第63話 優しいお説教


「とりあえず」


 とは凜ちゃん。


「コーヒーでも飲む?」


 職員室での事。


 給湯室で、コーヒーを淹れて、差し出された。


 当然ブラックで、淹れたてほやほやの……湯気がカップ……というか陶器のコップから立ちのぼっていた。


 有り難く頂く。


「で」


 コーヒーを飲みながら一言。


「何故にあんな感じに?」


「どうやら五十鈴さん……人気があるようで」


「美少年だしね」


「日高先生が言いますか」


「あはは」


 笑う凜ちゃん。


 自覚はあるらしい。


 私……というかレディの扱いが小慣れているのも、おそらくは青春を苦労したための名誉勲章なのでしょう。


「有栖川さんはモテるから」


「イモですよ?」


「陰キャ?」


「モブですね」


 そこは散々語った。


 そを見極めた五十鈴が例外で。


「いいんですけどね」


「お説教は?」


「警戒しなさい、とだけ」


「優しいですね」


「そもそも、拙は有栖川さんの味方ですので」


 有り難い。


 コーヒーを一口。


「それじゃなんで私を職員室に?」


「隔離処置です」


「にゃる」


 ほど。


 たしかに此処は安全地帯だ。


 教師がいるので。


 馬鹿どもも手が出せない。


「イジメですか?」


「ルサンチマンでしょう」


 他に言い様もなかった。


「虐められたら言うんですよ」


「そこは期待しています」


 わりかし。


 コーヒーを飲む。


「本当に有栖川さんは」


「日高先生も大概ですけどね」


「いやぁ」


 褒めてない。


 凜ちゃんらしくはあろうけども。


「それで? どうするんです?」


「学内ではアンデルスさんと金子さんから離れない事。
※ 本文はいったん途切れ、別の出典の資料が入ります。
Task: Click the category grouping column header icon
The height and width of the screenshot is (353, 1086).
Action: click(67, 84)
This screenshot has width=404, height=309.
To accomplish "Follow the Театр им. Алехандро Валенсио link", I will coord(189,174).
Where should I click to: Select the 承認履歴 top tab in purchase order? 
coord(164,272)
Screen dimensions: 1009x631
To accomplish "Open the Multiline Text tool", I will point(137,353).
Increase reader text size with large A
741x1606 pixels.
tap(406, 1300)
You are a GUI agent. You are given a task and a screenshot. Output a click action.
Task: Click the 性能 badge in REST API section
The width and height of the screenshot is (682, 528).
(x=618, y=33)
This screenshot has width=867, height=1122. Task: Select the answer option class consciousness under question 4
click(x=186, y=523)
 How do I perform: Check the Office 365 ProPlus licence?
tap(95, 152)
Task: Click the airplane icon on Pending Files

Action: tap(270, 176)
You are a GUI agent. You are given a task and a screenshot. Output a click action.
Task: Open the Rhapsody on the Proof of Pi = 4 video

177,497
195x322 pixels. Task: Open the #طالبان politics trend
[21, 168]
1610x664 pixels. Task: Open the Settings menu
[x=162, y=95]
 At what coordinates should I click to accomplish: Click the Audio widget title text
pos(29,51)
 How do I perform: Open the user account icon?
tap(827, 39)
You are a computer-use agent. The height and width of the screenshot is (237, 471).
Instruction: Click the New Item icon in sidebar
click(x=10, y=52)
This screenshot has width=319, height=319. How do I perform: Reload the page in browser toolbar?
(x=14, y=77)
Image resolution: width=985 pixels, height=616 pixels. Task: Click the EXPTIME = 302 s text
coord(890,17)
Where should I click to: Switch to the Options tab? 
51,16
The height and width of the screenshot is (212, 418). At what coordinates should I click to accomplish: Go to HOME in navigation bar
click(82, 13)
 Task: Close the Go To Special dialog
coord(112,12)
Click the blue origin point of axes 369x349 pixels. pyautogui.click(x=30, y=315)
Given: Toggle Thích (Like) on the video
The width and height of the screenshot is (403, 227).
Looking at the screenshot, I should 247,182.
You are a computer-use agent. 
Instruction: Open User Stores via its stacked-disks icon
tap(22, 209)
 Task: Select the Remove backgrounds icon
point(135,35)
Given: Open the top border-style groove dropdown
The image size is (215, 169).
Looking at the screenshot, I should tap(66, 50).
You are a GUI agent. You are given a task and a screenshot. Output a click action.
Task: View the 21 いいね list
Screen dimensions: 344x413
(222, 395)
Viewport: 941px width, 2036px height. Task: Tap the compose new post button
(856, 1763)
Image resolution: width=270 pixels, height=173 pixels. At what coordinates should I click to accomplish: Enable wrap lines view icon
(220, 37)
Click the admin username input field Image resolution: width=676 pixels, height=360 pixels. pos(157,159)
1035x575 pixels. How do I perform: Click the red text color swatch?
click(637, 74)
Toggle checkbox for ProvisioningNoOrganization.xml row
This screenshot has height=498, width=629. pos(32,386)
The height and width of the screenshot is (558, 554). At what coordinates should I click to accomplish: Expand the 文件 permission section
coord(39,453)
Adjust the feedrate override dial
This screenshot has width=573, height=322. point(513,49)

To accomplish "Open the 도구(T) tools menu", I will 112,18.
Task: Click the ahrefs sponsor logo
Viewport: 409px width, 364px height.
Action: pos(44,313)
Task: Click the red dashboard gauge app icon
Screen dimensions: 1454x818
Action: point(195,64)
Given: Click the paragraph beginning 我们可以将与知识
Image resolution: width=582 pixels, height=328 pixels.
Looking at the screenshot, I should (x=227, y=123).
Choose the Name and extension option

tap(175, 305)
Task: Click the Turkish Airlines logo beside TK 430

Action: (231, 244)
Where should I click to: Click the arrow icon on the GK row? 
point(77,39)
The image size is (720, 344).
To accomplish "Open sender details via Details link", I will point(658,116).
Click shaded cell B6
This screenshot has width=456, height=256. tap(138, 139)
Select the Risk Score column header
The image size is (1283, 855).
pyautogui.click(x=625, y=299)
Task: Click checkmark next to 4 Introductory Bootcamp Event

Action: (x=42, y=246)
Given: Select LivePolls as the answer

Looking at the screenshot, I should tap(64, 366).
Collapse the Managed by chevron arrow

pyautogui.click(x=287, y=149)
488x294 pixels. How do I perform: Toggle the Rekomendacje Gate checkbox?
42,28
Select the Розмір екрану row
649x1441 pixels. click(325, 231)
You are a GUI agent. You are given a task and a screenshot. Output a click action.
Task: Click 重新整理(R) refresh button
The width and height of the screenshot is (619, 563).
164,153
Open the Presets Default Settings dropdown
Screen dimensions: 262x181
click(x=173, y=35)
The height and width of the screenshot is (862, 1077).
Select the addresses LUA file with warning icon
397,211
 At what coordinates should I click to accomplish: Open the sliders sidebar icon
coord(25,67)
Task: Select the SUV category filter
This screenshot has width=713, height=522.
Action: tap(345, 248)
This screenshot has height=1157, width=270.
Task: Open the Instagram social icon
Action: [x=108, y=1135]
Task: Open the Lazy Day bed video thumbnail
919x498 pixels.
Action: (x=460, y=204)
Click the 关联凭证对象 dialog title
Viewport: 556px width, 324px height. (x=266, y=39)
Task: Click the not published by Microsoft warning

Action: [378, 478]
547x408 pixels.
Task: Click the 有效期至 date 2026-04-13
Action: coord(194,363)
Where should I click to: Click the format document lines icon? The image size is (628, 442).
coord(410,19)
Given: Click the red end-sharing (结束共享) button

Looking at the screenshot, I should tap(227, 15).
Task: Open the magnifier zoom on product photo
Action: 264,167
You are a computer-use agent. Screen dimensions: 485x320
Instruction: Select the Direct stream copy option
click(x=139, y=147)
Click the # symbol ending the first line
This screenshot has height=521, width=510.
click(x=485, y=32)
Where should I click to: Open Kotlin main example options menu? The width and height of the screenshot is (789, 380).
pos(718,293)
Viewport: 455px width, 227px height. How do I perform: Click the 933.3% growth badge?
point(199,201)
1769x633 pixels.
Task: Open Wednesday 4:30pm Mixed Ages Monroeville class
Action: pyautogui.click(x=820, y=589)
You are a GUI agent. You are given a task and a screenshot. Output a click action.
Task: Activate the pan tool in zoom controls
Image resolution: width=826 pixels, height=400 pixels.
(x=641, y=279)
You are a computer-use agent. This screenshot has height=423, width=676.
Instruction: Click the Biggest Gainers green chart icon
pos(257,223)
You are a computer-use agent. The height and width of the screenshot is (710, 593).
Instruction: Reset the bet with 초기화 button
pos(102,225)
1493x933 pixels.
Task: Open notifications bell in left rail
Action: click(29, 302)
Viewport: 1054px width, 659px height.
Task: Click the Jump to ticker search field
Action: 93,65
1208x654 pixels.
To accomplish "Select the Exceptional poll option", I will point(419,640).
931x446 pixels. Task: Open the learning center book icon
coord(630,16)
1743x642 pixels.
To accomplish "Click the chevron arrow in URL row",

多分コレだけでも結構違うと思われます」


「牽制になりますか?」


「なります」


 さいでっか。


 嘆息。


「お兄ちゃんには言わないでね?」


「ええ」


 頷く凜ちゃん。


 ――何処まで本気か?


 それはわからないけども。


 コーヒーを飲む。


「私って調子に乗ってる?」


「どうでしょうね」


 胡乱げな凜ちゃんでした。


「単なる思春期の摩擦に思えますけど」


 コーヒーを飲みながら一言。


 すっ惚けるような言葉でしたけど、その声質には憂いと勘案、予想と疲労が入り交じってございました。


「これから先も……」


「有り得ますね」


「日高先生は味方を?」


「全力で致します」


 心強い。


「じゃあ何かあったら頼ります」


「ええ。任せてください」


 教師らしい一言でした。


 少し主観は入れども。


「コーヒーのお代わりは要りますか?」


「気持ちであれば」


「では」


 コーヒーを注ぐ凜ちゃん。


「ぶっちゃけ在りですか?」


「学校の施設ですから、自由に使えるのでは?」


 さいでっか。


「というわけでお説教は終わりです」


「おー」


 パチパチ。


 拍手。


「学内で有栖川さんを面白く思わない人もいますので……出来うる限りの警戒をお願いしたいところですね」


「留意します」


「宜しい」


 コックリ。


 頷く凜ちゃん。


「先述の通り、どうしようもなくなったら気軽に頼ってください。コッチとしても未然に防げるなら、よほどそちらがマシですし」


「ではその通りに」


 そして優しいお説教は終わった。